Pernikahan yang dilakukan dalam hal menaati perintah Allah SWT atau yang sesuai dengan syariat Islam haruslah memenuhi unsur pokok dalam rangkaiannya, atau yang bisa disebut dengan rukun dan syarat pernikahan. Sebaliknya, jika suatu pernikahan dilangsungkan tanpa memenuhi rukun-rukun dan syarat-syarat pokok perkawinan itu dinyatakan batal atau batal demi hukum menurut hukum Islam
Meskipun Islam mempunyai aturan yang jelas mengenai pernikahan, namun pada kenyataannya pernikahan masih berbeda-beda dalam amalan dan adat istiadatnya adat istiadat dan budaya. Selain itu, logika umat Islam Indonesia juga sangat bervariasi tergantung daerah dan sukunya. Kondisi ini dapat mengakibatkan perbedaan baik dalam penerapannya maupun dalam penggunaan nama dan terminologi yang salah satunya adalah kawin lari.

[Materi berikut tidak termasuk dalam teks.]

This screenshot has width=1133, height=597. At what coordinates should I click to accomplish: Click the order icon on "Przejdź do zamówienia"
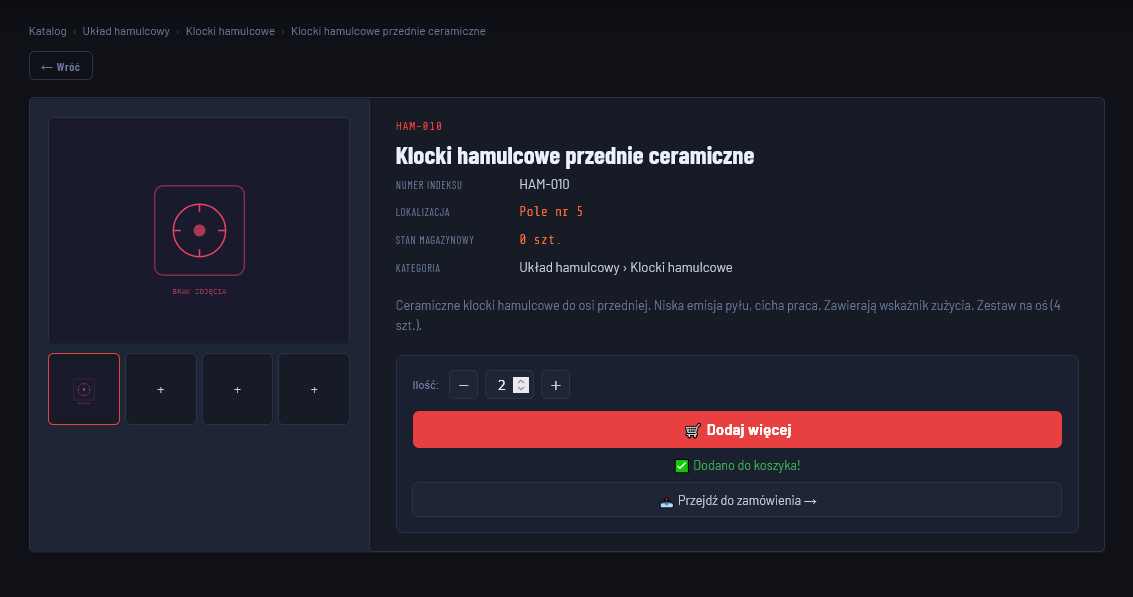point(667,500)
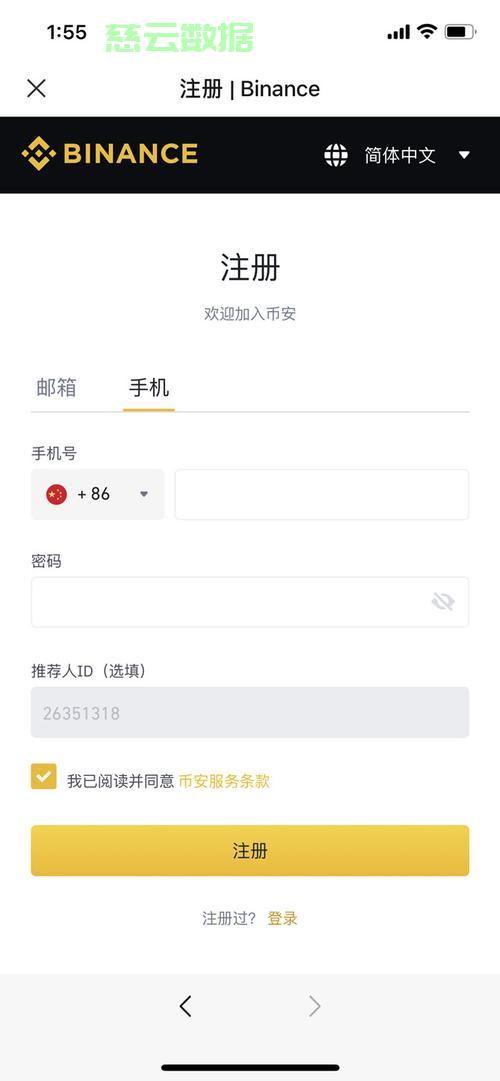Click the 登录 login link
This screenshot has width=500, height=1081.
point(283,918)
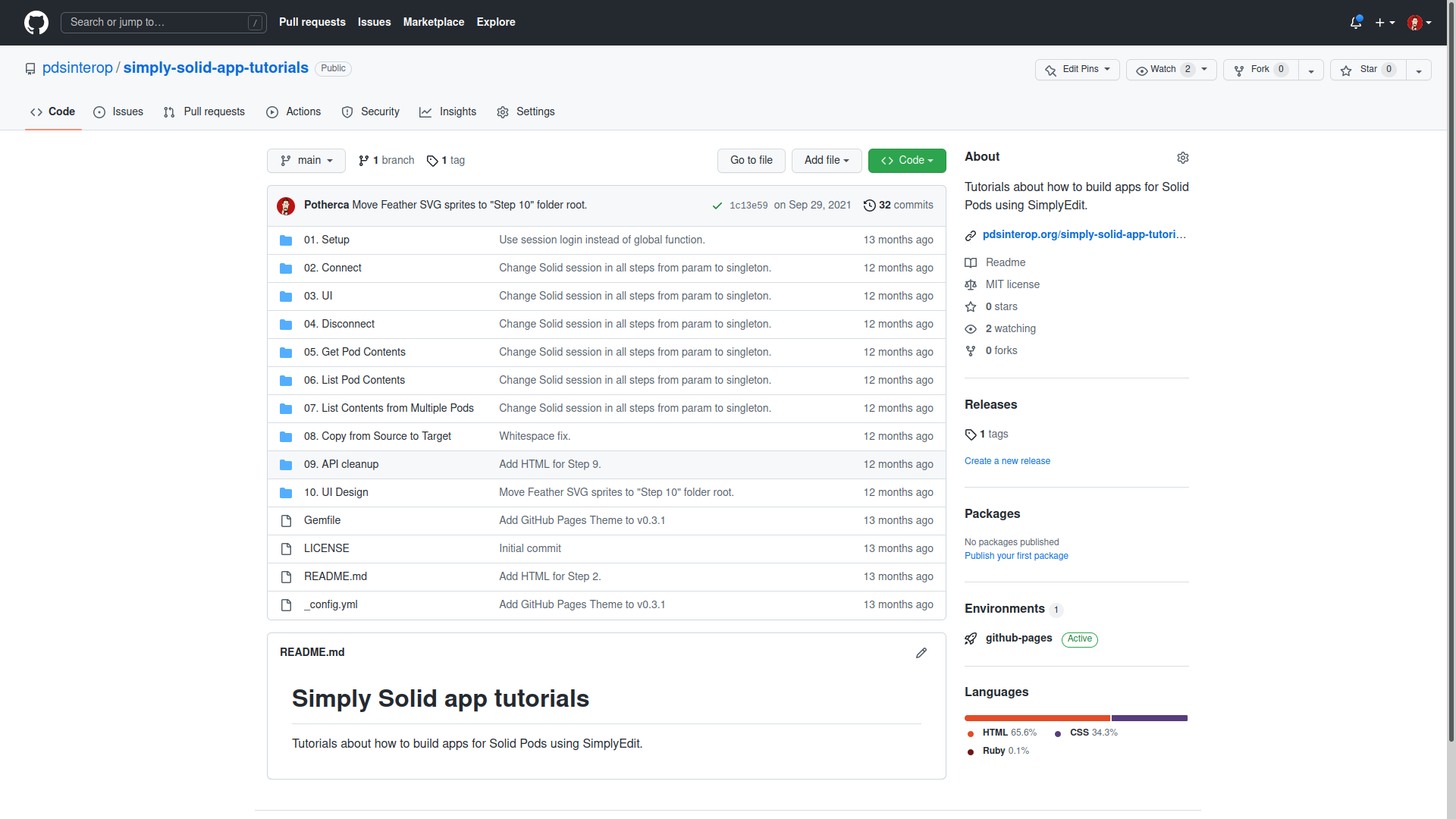Click the commit history clock icon
The width and height of the screenshot is (1456, 819).
[x=870, y=206]

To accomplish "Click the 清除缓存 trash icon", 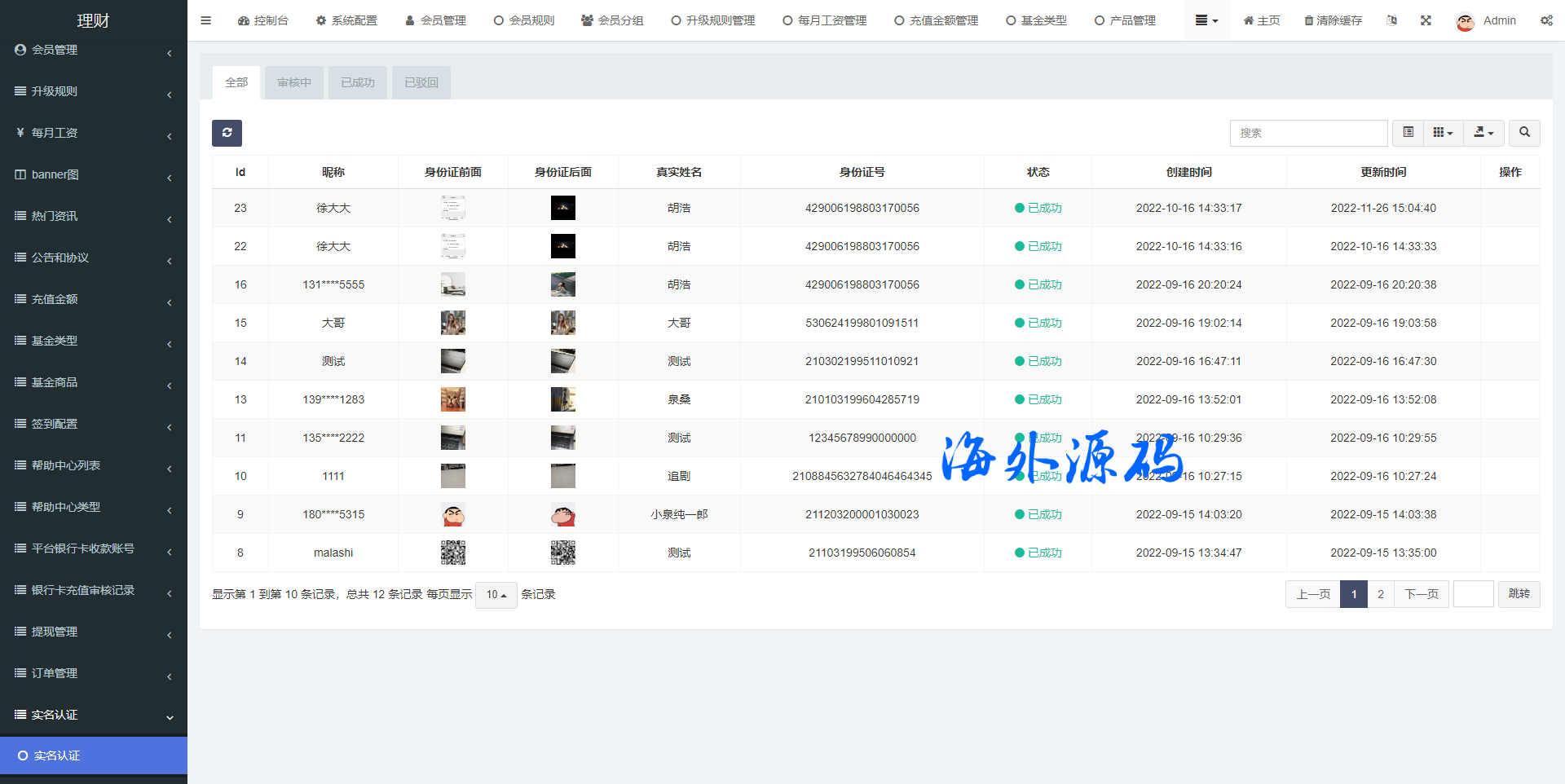I will click(x=1308, y=20).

Lalu apa yang dimaksud dengan kawin lari? Apa sebab dan dampaknya?
PENGERTIAN KAWIN LARI
Kawin lari yaitu bila calon suami dan istri melangsungkan pernikahan dan meniadakan peminangan atau ijab kabul secara formal. Pernikahan dengan cara seperti ini sengaja dilakukan untuk menghindarkan diri dari berbagai keharusan dalam melangsungkan proses pernikahan yang diantaranya adalah meminta izin kepada wali atau orangtua.Â
Kawin lari juga dapat diartikan sebagai perkawinan atau pernikahan yang diselesaikan secara tergesa-gesa tanpa pertimbangan yang matang. Kawin lari biasanya dilakukan oleh pasangan muda yang ingin menikah tanpa mempertimbangkan akibat atau persiapan yang diperlukan ataupun oleh pasangan yang sudah mantap untuk menikah tetapi keduanya tidak memperoleh izin keluarga.Â
Hal ini biasanya berkaitan dengan aspek sosial atau ekonomi yang mempengaruhi pengambilan keputusan. Dalam Islam, pernikahan dianggap sebagai  ikatan suci dan harus dilakukan dengan persetujuan kedua belah pihak setelah melalui pertimbangan yang matang.
DALIL HUKUM TERKAIT KAWIN LARI
Dalam perspektif hukum keluarga Islam, kawin lari tidak dianjurkan dan bertentangan dengan prinsip-prinsip baik dalam Al-Qur'an maupun dalam hadis Nabi Muhammad SAW. Berikut adalah dalil yang menjelaskan mengenai perbuatan ini:
Artinya: "Tidak ada pernikahan tanpa wali. Perempuan mana pun yang menikah tanpa wali, maka nikahnya adalah batal, batal, batal (tidak sah)."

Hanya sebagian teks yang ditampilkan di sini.